ImageQuest editor’s picks for Back to School
September 18, 2018
IMAGEQUEST: Bruce Roberts / Photo Researchers / Universal Images Group
In honor of a fresh school year, we’re in love with these ImageQuest images that capture the magic of the classroom.
With over three million images and counting, diving in to discover all there is in ImageQuest sure is an adventure. Good thing the Britannica pros are here to guide you through the best of the quest!
Pick me! I know the answer!
Afghan refugee students raise their hands in response to a question during Persian language class in 2001 at the Sayed Jamaludin Afghani Primary school in Ghawsabad, Pakistan. At the time, the school had 200 Afghan refugee students and 50 percent are new refugees. The cost was only 50 rupees per month (the equivalent of just 80 American cents) for students to attend classes.

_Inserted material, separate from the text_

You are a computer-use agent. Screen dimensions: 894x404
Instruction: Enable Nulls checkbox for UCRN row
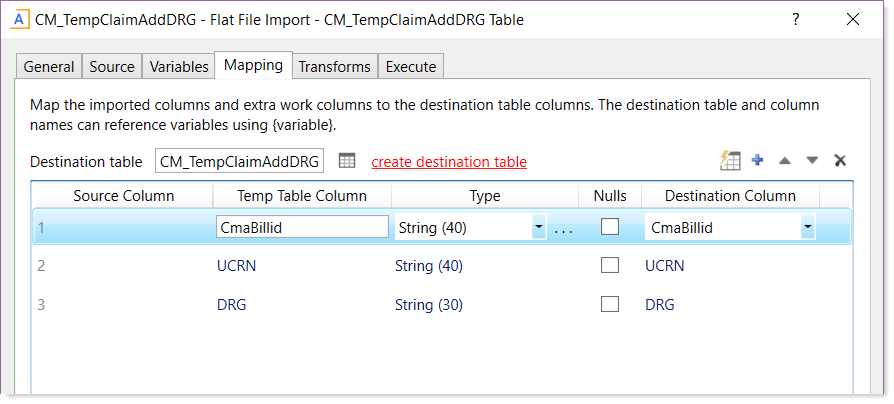(x=609, y=265)
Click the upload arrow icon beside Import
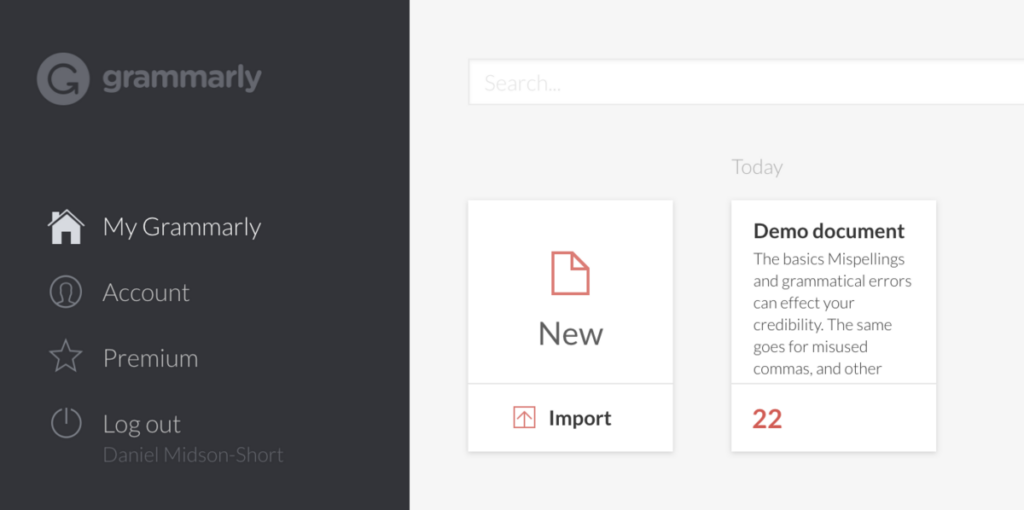Viewport: 1024px width, 510px height. (x=524, y=417)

Look at the faces of the students eager to answer questions. How do you think it feels to do something as normal as attend school for children in the midst of the kind of crisis that would make them flee their homes?
“The woman who made school fun”
Education pioneer Maria Montessori visits a London classroom 1946. In the teaching method that bears her name, student enthusiasm for learning is sustained by the accomplishment and pleasure derived from choice and self-guided exploration. Take a look at the young girl talking to Montessori, do you think school makes her enthusiastic and confident?

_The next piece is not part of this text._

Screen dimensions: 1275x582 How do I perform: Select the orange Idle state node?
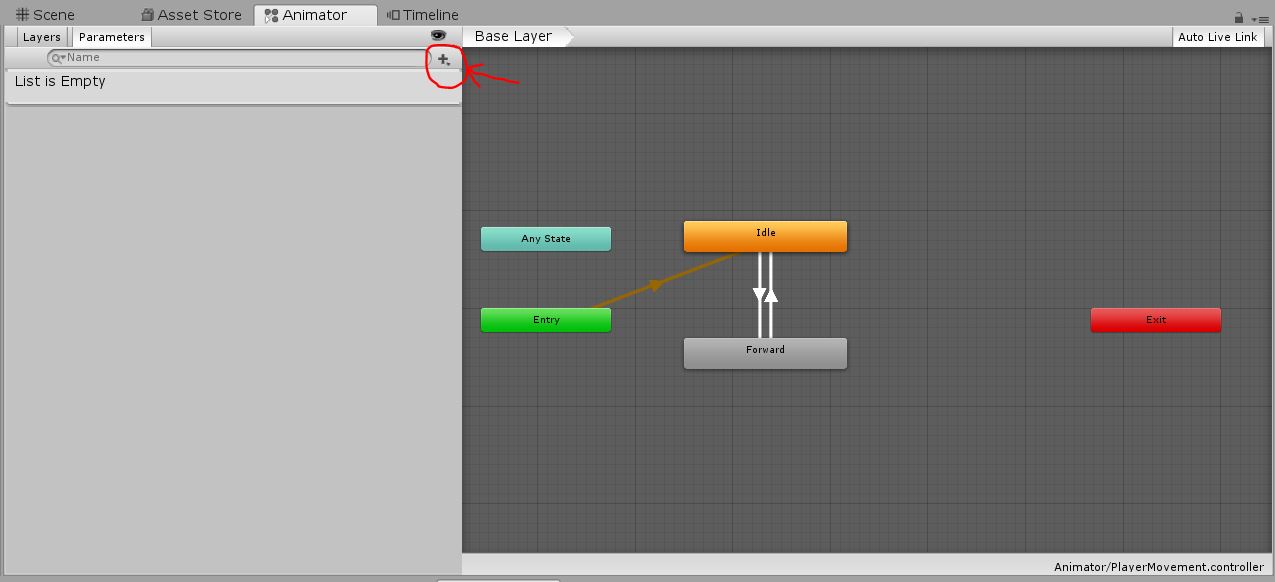[764, 236]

School segregation ended in Charlotte, North Carolina, in 1966, when cross-town bussing was used to integrate the schools. At Villa Heights School, a teacher comforts an African American student after a tough morning commute. Although the bussing was controversial at the time, it paved the way for desegregation at one of the state’s largest schools.
Based on what we know about how contentious school integration was during this period of the civil rights era, what do you think this boy experienced on his way to school that day? What do you think his teacher is telling him?
English class in Tunisia
According to Britannica School, “The declared purpose of the Peace Corps is to promote the progress of other countries by providing them with skilled workers in the fields of education, agriculture, health, trade, technology, and community development. Peace Corps volunteers are assigned to specific projects on the basis of their ability, education, and experience.”
In this 1964 snapshot, Peace Corps volunteer Ted Hoffman teaches English to adult students in Le Kef, Tunisia. What would you teach to people who are learning English for the first time?
“It’s a bird . . . It’s a plane . . . No; it’s the teacher!”
Kindergarten teacher John Cavers does magic tricks for his students in this archive photo from the Toronto Star. What can you tell from this photo about what this class is like? Do you think the teacher enjoys his job?